From the Inside Flap

A lot of business books hold your hand, make you feel good, and are set to convince you that your passion and "unique" business idea are enough to plow through your competition, garner new leads, and make millions just because you can write a business plan that says so.

This is not that kind of book.

A twenty-something hustler, rainmaker, and bootstrapper who has survived and thrived despite never having held the proverbial "real" job, Scott Gerber is the ultimate "Generation Y-er." He's a self-taught serial entrepreneur who built several successful businesses without storied business connections, a business school background, executive training—or investment dollars. And in Never Get a "Real" Job, he shows you how he succeeded so you can overcome today's chronic conditions of mass unemployment, underemployment, and dead-end 9-to-5s.

Gerber gives you the no-bull reality on turning your business idea into a viable enterprise capable of generating real income now—based on his hard-knocks lessons learned in the entrepreneurial trenches. From the perils of doing too much too fast, to bogging down a promising start-up with infrastructure long before it's needed, Gerber has experienced firsthand how you can sabotage your own business. Never Get a "Real" Job will help you avoid the costly mistakes that can take down your enterprise at any time, helping you to get off the ground, establish your business, and keep it successfully up and running.

But Gerber isn't just giving you a collection of war stories. He gives you insights from a fellow young entrepreneur on how to start from absolutely nothing—building a viable business model from the ground up. Along with straight-shooting advice on creating contacts and cultivating clients, he offers practical, affordable, step-by-step instructions on how to constantly analyze, refine, and target your business offerings—while minimizing wasted time and keeping you on track.

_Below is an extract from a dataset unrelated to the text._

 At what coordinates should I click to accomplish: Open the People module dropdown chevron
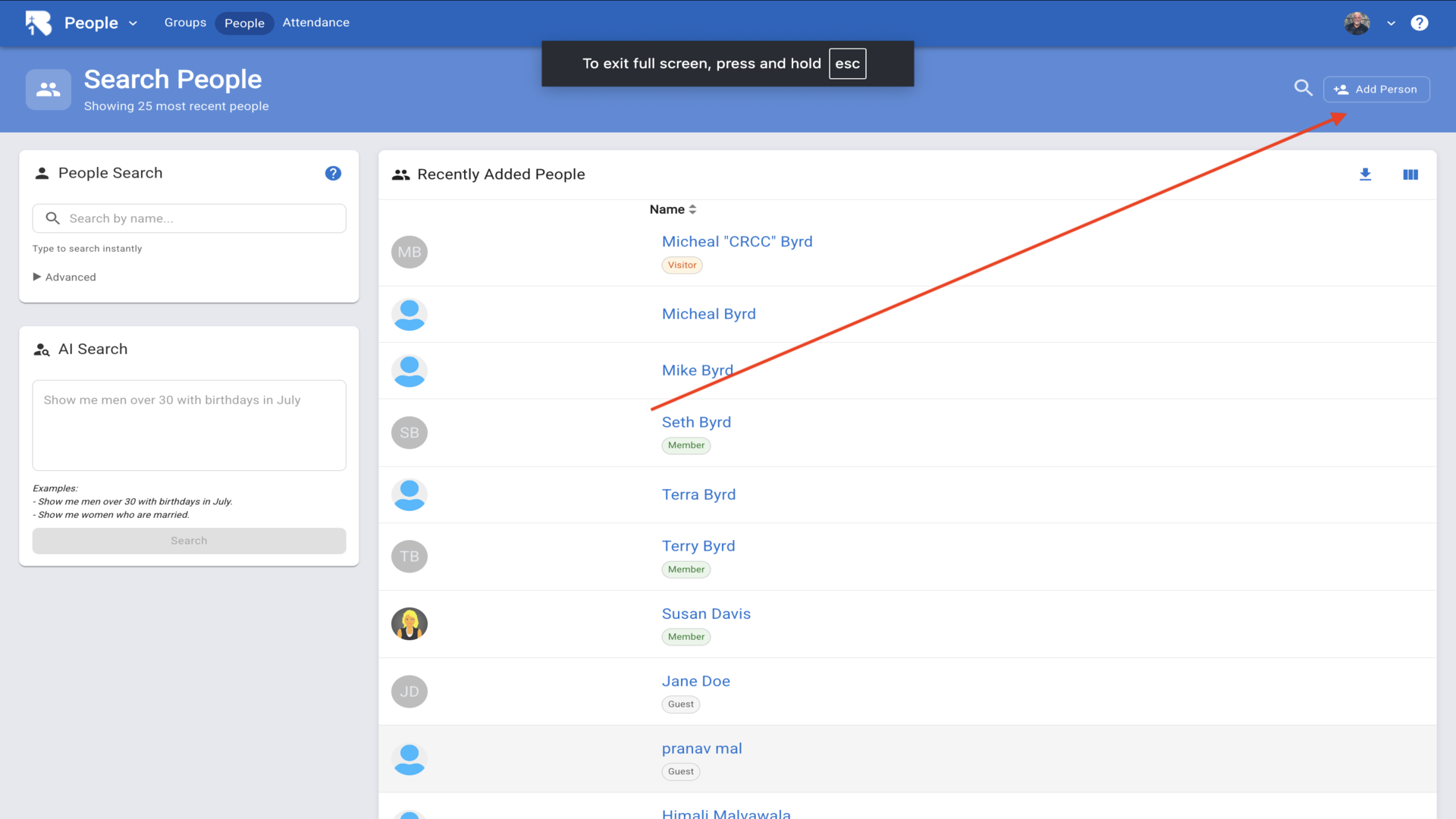[133, 24]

With vast resources like online tools, Web sites, checklists, and hard coaching, as well as thousands of dollars worth of connections to free and discounted small business services, Never Get a "Real" Job takes you off the unrewarding resume and cover letter cycle, while putting you on the road toward becoming a self-sufficient business owner, and creating a life that gives you a real shot at the success you deserve.

From the Back Cover

Praise for Never Get A "Real" Job

"Practical. Irreverent. Insightful. If you read just one book this year about becoming an entrepreneur, make sure it's Never Get a 'Real' Job."
—Anita Campbell, founder, Smallbiztrends.com

"With the economic spiral of 2009, our world of work was blown up, and with it, traditional frameworks for career success. Thank god we have Scott Gerber, a member of the next generation, telling the truth about what it takes to succeed in the coming decades. Gen Y, and parents of Gen Y, you will put your livelihoods at risk if you don't read this book. Buy it."
—Pamela Slim, author of Escape from Cubicle Nation: From Corporate Prisoner to Thriving Entrepreneur

"Economic turmoil has made it more difficult than ever for Gen Y to have a breakout entrepreneurial success story. However, thanks to Scott Gerber, there's hope. He breaks it down, tells it like it is, and kicks you in the pants with his no-nonsense guide to getting started and achieving real success—now."
—Jeff Sloan, cofounder, StartupNation.com

"Scott is the Simon Cowell of young entrepreneurship."
—Mike Michalowicz, author of The Toilet Paper Entrepreneur

"Wow! If all Gen Y-ers were like Scott, we'd never have to worry about our kids moving back into the basement after college. As filled with no-nonsense, practical, yet unpredictable advice as it is serious attitude, Never Get a 'Real' Job is a must-read for all aspiring entrepreneurs. No coddling here—just the straight-up truth from a very savvy guy who's been there and done that."
—Donna Fenn, author of Upstarts!: How GenY Entrepreneurs Are Rocking the World of Business and 8 Ways You Can Profit from Their Success

"Scott doesn't give the sugar-coated advice that wannabe entrepreneurs like to hear. He gives the blunt guidance that real entrepreneurs can actually put to use."
—Andrew Warner, founder, Mixergy

"Never Get a 'Real' Job will help any reader—even those without start-up finances or previous entrepreneurial experience—quit their quest for 9-to-5s and become self-sufficient small business owners."
—Steve Mariotti, founder, Network for Teaching Entrepreneurship (NFTE)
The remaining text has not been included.